Text for analysis Block Start

Mercury NZ, an electricity generation and multi-product utility retailer, is moving early to integrate AI into customer-facing and operational systems. Paulo Gottgtroy, Head of Decision Science and Analytics at Mercury, says the company applies techniques from machine learning to generative AI across channel management, compliance monitoring, and service optimisation.
Gottgtroy is speaking at the upcoming Future Grid Summit in December, where senior leaders will debate how energy companies are harnessing AI and what risks need to be managed.
“We use AI in multiple areas to support customer services and retail operations,” Gottgtroy explains. “This includes to support channel management, quality and compliance management, as well as operational processes to support service offering, cross-sell, among others. We apply different AI techniques from traditional machine learning algorithms to generative AI techniques.”
In one application, the company can harness AI to identify customers in hardship earlier and provide them support – meaning that according to Gottgtroy the company has had no post-pay disconnections for customers since June 2024: a significant benchmark of success for our customer care programme.
Yet Mercury has deliberately drawn a line at delegating decisions entirely to algorithms. Gottgtroy stresses the primacy of human oversight, particularly in areas that touch pricing, hardship, or service disconnection.
“I think the main risk is using AI without human oversight. At Mercury, our people validate and make decisions based on insights generated by AI techniques. These techniques have helped us to understand customer circumstances better and then find solutions that suit their needs,” Gottgtroy told Energy Insights.
Many AI systems are “black boxes”, meaning that customer outcomes are determined by algorithms. To ensure privacy, Mercury embeds “privacy by design”, using Privacy Impact Assessments (PIAs), anonymisation, and encryption, alongside audits and data quality frameworks. Gottgtroy notes that all models are treated as decision-support tools rather than autonomous managers, and no decisions are made without human oversight.
“We have a strong model management and data quality framework, which creates observability over aspects of our analytical models,” Gottgtroy said. “We make decision support tools, rather than decision management tools.”
Looking forward, Gottgtroy sees opportunity in AI-enabled personalisation – systems that listen, interpret, and design services around customer preferences to find solutions that meet their needs while generating value for businesses. As with any technology, the primary risk, he says, lies not in the technology itself but in delegating decision-making to systems without a comprehensive understanding of their impact on customer experience and operational outcomes.
“Artificial Intelligence will continue to evolve into a highly efficient support tool. Its role should remain that of an assistant – enhancing human decision-making, not replacing it.”
Regulatory lens: Data centres as critical loads
If retailers are experimenting with AI at the customer edge, system operators are already grappling with AI’s demand-side consequences.
Anna Collyer, Chair of the Australian Energy Market Commission (AEMC), highlighted the destabilising potential of large-scale data centres as they proliferate in response to the AI boom:
“The rise of artificial intelligence is driving unprecedented demand for data centres in Australia, with some facilities potentially requiring as much electricity as small cities.”

Text for analysis Block End
Information supplied Block Start

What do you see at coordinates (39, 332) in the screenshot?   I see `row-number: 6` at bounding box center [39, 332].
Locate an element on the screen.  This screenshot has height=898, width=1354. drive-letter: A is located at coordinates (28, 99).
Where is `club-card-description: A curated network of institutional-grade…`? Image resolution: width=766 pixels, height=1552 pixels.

Information supplied Block End

## Brief 1:
Reproduce the passage of the article on AI in the energy sector between "Looking forward, Gottgtroy" and "AI’s demand-side consequences.", inclusive.
## Brief 2:
Extend the article on AI in the energy sector, picking up right after its final sentence.

## Task output 1:
Looking forward, Gottgtroy sees opportunity in AI-enabled personalisation – systems that listen, interpret, and design services around customer preferences to find solutions that meet their needs while generating value for businesses. As with any technology, the primary risk, he says, lies not in the technology itself but in delegating decision-making to systems without a comprehensive understanding of their impact on customer experience and operational outcomes.
“Artificial Intelligence will continue to evolve into a highly efficient support tool. Its role should remain that of an assistant – enhancing human decision-making, not replacing it.”
Regulatory lens: Data centres as critical loads
If retailers are experimenting with AI at the customer edge, system operators are already grappling with AI’s demand-side consequences.

## Task output 2:
AEMC’s new comprehensive overhaul of the technical requirements for connecting to the national electricity grid, aim to ensure such facilities can ride through system disturbances rather than compounding them, ensuring “facilities can respond appropriately during power system disturbances and don't inadvertently make problems worse during system events”.
The potential need for reforms in this space was documented by the North American Electric Reliability Corporation, in a recent incident in the United States where 60 data centres consuming 1,500 MW of power disconnected simultaneously during a system disturbance, compounding grid stability issues.
Because of the complexity (in particular around large customer loads, power system security, protection system requirements), the AEMC has formed a Technical Working Group to refine standards, with meetings scheduled for the end of October and mid-November 2025, and draft rules expected to be published in March 2026. The process illustrates how regulators are beginning to connect AI demand and digitalisation trends with grid resilience governance.
Cybersecurity and Adversarial AI
For critical infrastructure operators, AI can both respond to and exacerbate cyber risk. Adjunct Professor Shivaji Sengupta, Principal at CyberWorX Energy, argues that while AI strengthens detection and response, it also multiplies vulnerabilities.
“AI is transforming cybersecurity in the energy and oil and gas sector, offering unparalleled capabilities to detect, respond to, and predict cyber threats,” Sengupta said. “Real-world applications, from smart grid protection to ransomware defense , highlight its potential to safeguard critical infrastructure. However, challenges like data quality, legacy system integration, and ethical concerns require careful navigation.”
Sengupta points to adversarial AI as a growing risk: “Cybercriminals can use AI to develop sophisticated attacks, such as deepfake phishing or adversarial machine learning to evade detection,” Sengupta said.
“AI’s autonomous decision-making raises questions about accountability. For instance, who is responsible if an AI system mistakenly shuts down a critical pipeline?”
What good practice looks like
Unfortunately, most corporate governance models are too static for AI’s dynamic behaviour.
Responsible AI Australia argues the problem is systemic. The organisation warns that black box AI carries ethical risks (bias, unfairness), legal risks (privacy, discrimination, consumer law breaches), and operational risks (model drift, hidden vulnerabilities, cyber exposure).
“AI is quickly becoming a cornerstone of corporate strategy, but it brings complexity and risk that cannot be managed with static policies,” the certification provider said. “Australian organisations face significant ethical, legal and operational challenges if they continue to treat AI governance as a one-off checklist.”
Their governance framework embeds continuous monitoring, documentation, bias testing, and stakeholder engagement throughout the AI lifecycle. Importantly, it treats governance as an iterative, adaptive process rather than a compliance checklist – aligning with international standards like the EU AI Act but tailored for Australian conditions, supported by a broader national network, the Responsible AI Network (RAIN) – a program of Australia’s National AI Centre.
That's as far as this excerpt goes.